Create filesets for MapReduce intermediate and temporary data

To efficiently store MapReduce intermediate and temporary data, use filesets and policies to better emulate local disk behavior.

Note: If MapReduce intermediate and temporary data is not stored on IBM Storage Scale, mapred.cluster.local.dir in MRv1 or yarn.nodemanager.log-dirs and yarn.nodemanager.local-dirs in Hadoop Yarn does not point to the IBM Storage Scale directory, you do not need to go through this section.

Create an independent fileset

Consider using --inode-space new [--inode-limit MaxNumInodes[:NumInodesToPreallocate] to create an independent fileset. This can improve the performance for the fileset but requires calculation for MaxNumInodes and NumInodesToPreallocate. MaxNumInodes must be eight times the number of files expected on the fileset, and NumInodesToPreallocate must be half the value of MaxNumInodes. See the mmcrfileset man page to understand this option.

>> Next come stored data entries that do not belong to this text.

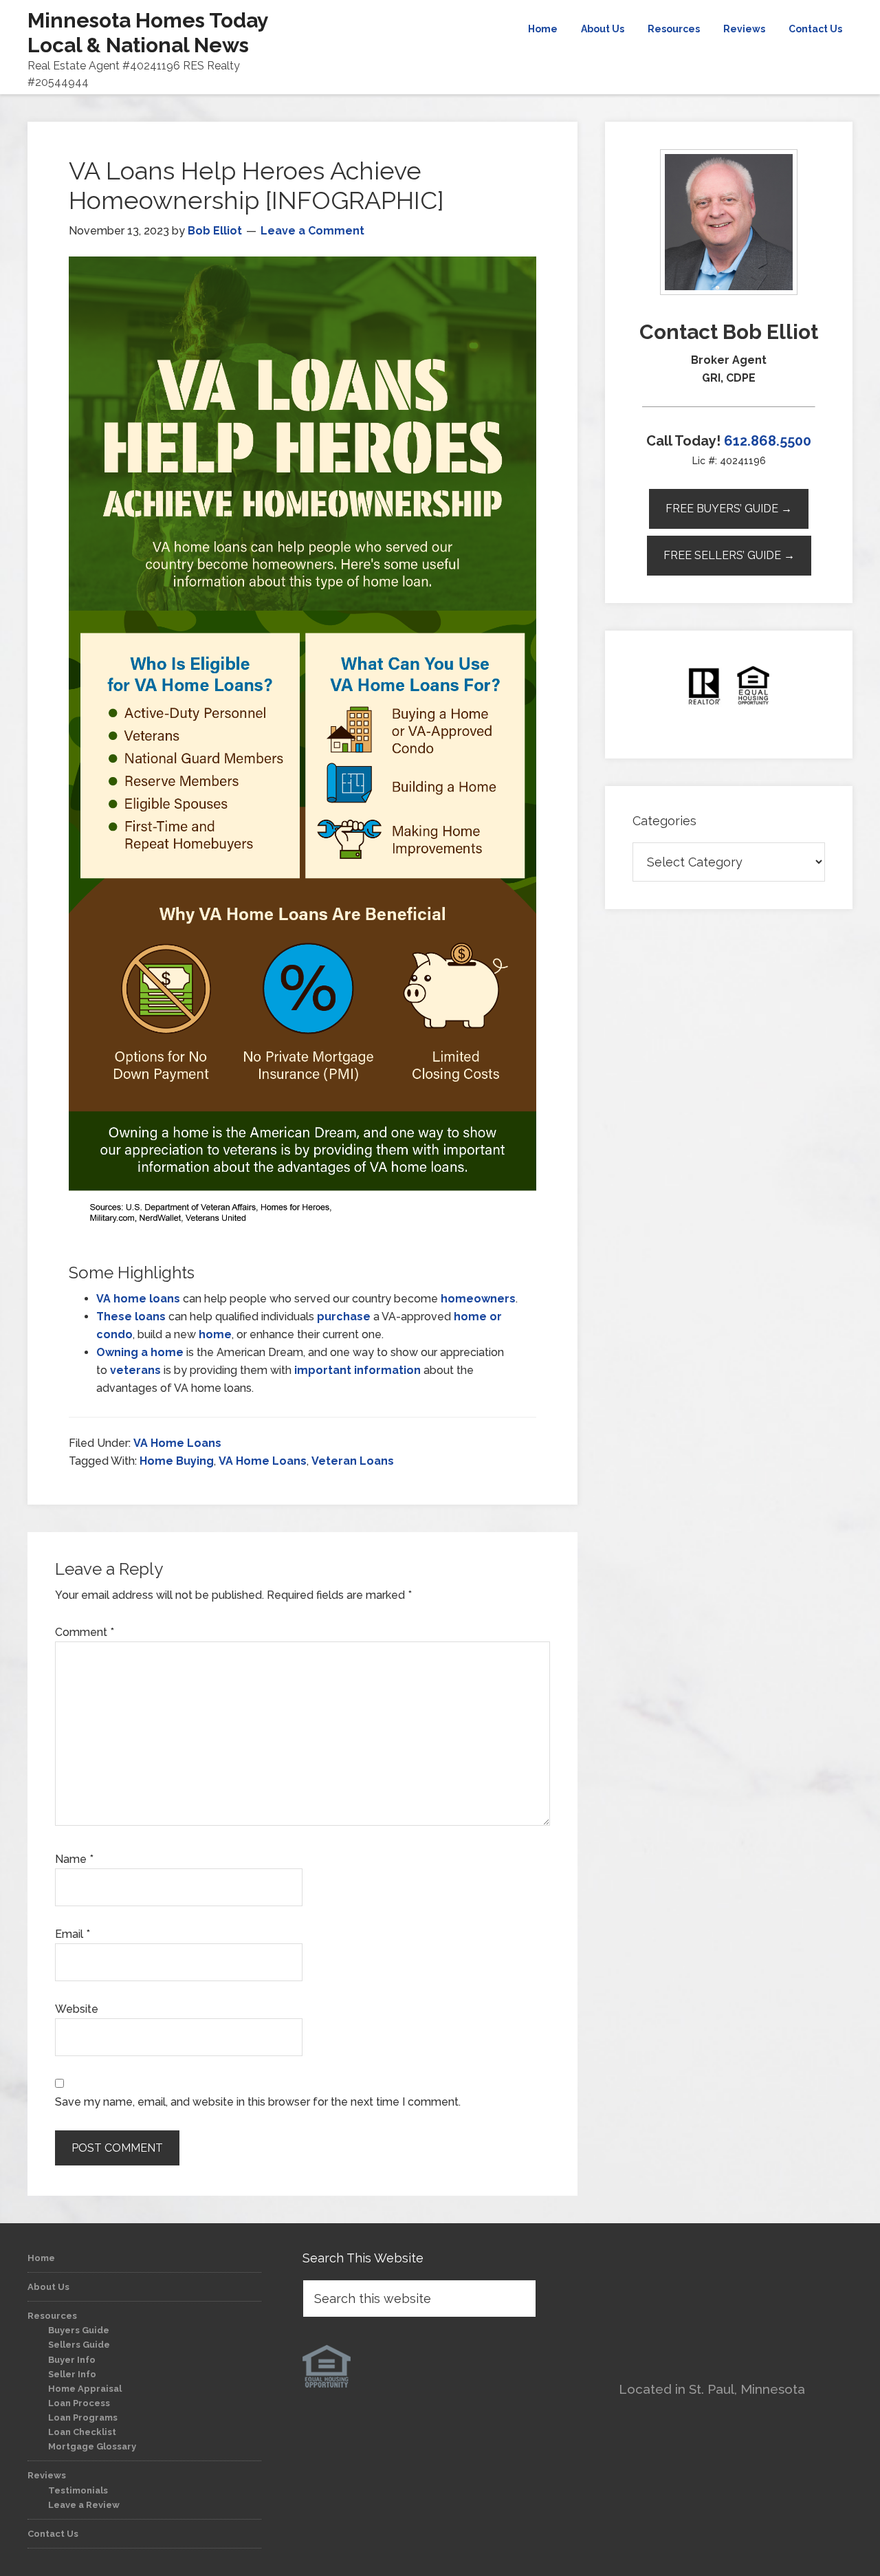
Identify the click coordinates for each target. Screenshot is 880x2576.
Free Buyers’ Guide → (729, 508)
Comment (84, 1632)
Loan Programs (83, 2417)
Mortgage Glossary (92, 2446)
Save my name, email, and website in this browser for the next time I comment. (258, 2101)
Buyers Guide (78, 2330)
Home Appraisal (85, 2388)
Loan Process (79, 2403)
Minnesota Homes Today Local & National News (148, 32)
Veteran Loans (352, 1460)
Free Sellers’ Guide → (729, 555)
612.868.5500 (767, 441)
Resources (52, 2316)
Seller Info (72, 2374)
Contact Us (53, 2534)
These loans (131, 1316)
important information (357, 1370)
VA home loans (138, 1298)
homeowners (478, 1298)
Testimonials (78, 2490)
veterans (135, 1370)
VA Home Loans (177, 1443)
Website (76, 2009)
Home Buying (177, 1460)
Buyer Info (72, 2360)
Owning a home (140, 1352)
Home (41, 2258)
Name (74, 1859)
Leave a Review (84, 2505)
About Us (48, 2287)
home (215, 1334)
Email (72, 1934)
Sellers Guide (79, 2344)
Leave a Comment (312, 230)
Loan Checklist (82, 2432)
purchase (344, 1316)
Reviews (47, 2475)
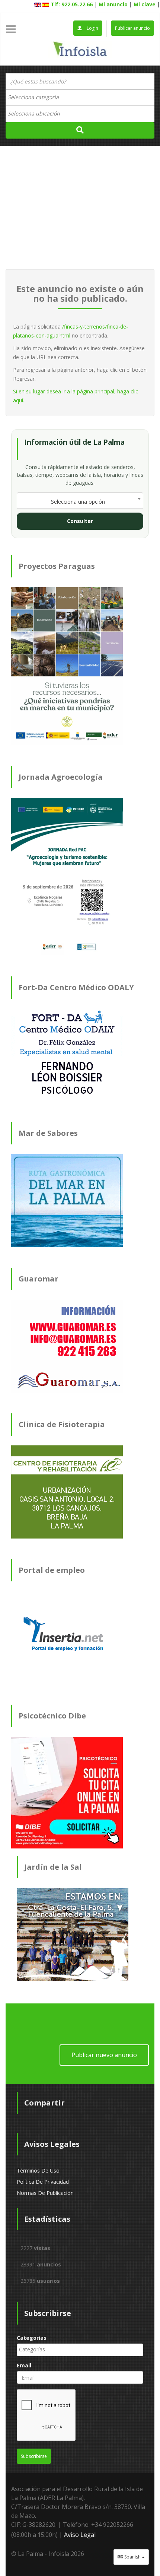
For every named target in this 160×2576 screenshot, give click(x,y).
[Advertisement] (80, 207)
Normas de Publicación (45, 2192)
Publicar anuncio (132, 28)
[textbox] (37, 97)
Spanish (132, 2557)
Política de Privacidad (43, 2181)
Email (24, 2365)
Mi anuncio (113, 4)
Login (92, 28)
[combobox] (80, 97)
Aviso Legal (80, 2535)
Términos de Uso (38, 2170)
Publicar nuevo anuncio (104, 2055)
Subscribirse (34, 2456)
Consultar (80, 521)
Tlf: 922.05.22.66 (72, 4)
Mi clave (145, 4)
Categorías (32, 2337)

Use the mmcrfileset command to create two filesets, one for local intermediate data and one for temporary data:

# mmcrfileset gpfs-fpo-fs mapred-local-fileset
# mmcrfileset gpfs-fpo-fs mapred-tmp-fileset

After the fileset is created, it must be linked to a directory under this IBM Storage Scale file system mount point. This example uses /mnt/gpfs/mapred/local for intermediate data and /mnt/gpfs/tmp for temporary data. As /mnt/gpfs/mapred/local is a nested directory, the directory structure must exist before linking the fileset. These two directories are required for configuring Hadoop.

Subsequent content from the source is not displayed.